Mike Stone, Director, AML Group (Regulatory Services) at DIA said that while compliance procedures are in place for various sectors, the new Legislation would be different in that it would oblige all buyers and sellers to follow the provisions of the Anti-Money Laundering and Countering Financing of Terrorism (CFT) Act.
“High value dealers must (a) verify the identities of customers when they receive cash in single transactions, or a series of related transactions, equal to or above the cash threshold (b) report prescribed transactions equal to or above the cash threshold and (c) keep records and undertake an audit if requested,” he said.
Mr Stone said that criminals often target high value dealers and purchase goods with the proceeds of their crimes.
“Including high value dealers in the AML legislation will make a difference and help prevent money laundering in New Zealand. High value dealers may also report any suspicious activities that appear to be linked to money laundering or terrorism financing,” he said.
Consultants not endorsed
“We are aware of some technology service providers claiming that we endorse or approve their technology platforms. This is not true.
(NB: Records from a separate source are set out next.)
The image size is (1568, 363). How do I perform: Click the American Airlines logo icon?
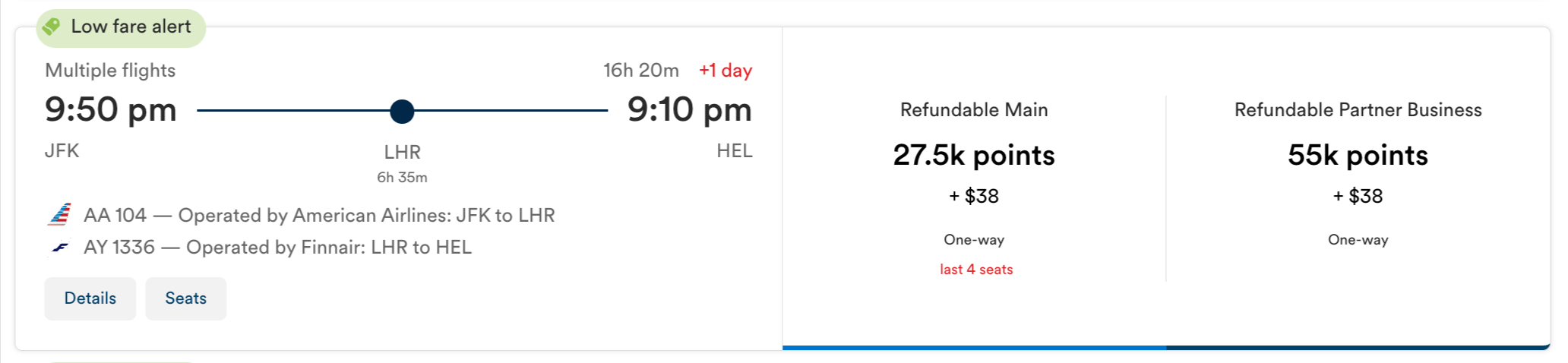coord(60,215)
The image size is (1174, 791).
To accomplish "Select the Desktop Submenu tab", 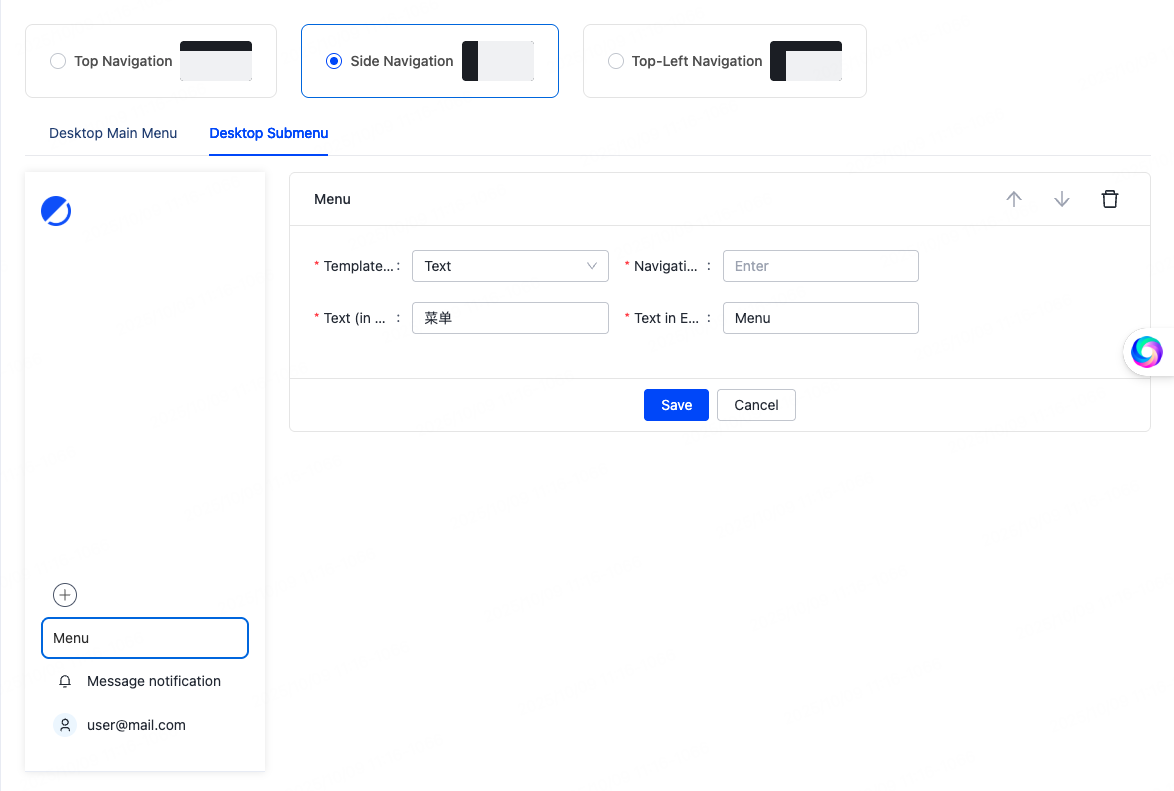I will pyautogui.click(x=268, y=133).
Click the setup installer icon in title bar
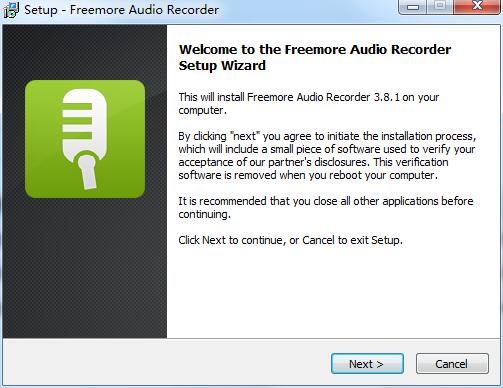503x388 pixels. [11, 10]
Please be mindful of selecting products and services that claim that they are ‘DIA Approved’ or ‘DIA Endorsed.’ AML/CFT measures aim to disrupt and deter financial crime, increase confidence in the New Zealand financial sector and meet international standards for combating money laundering, terrorism financing and other related threats to the safety of our communities,” he said.
Mr Stone said that at least $1.35 billion is laundered every year in New Zealand.
“But the true cost and the social harm that is caused is much higher,” he said.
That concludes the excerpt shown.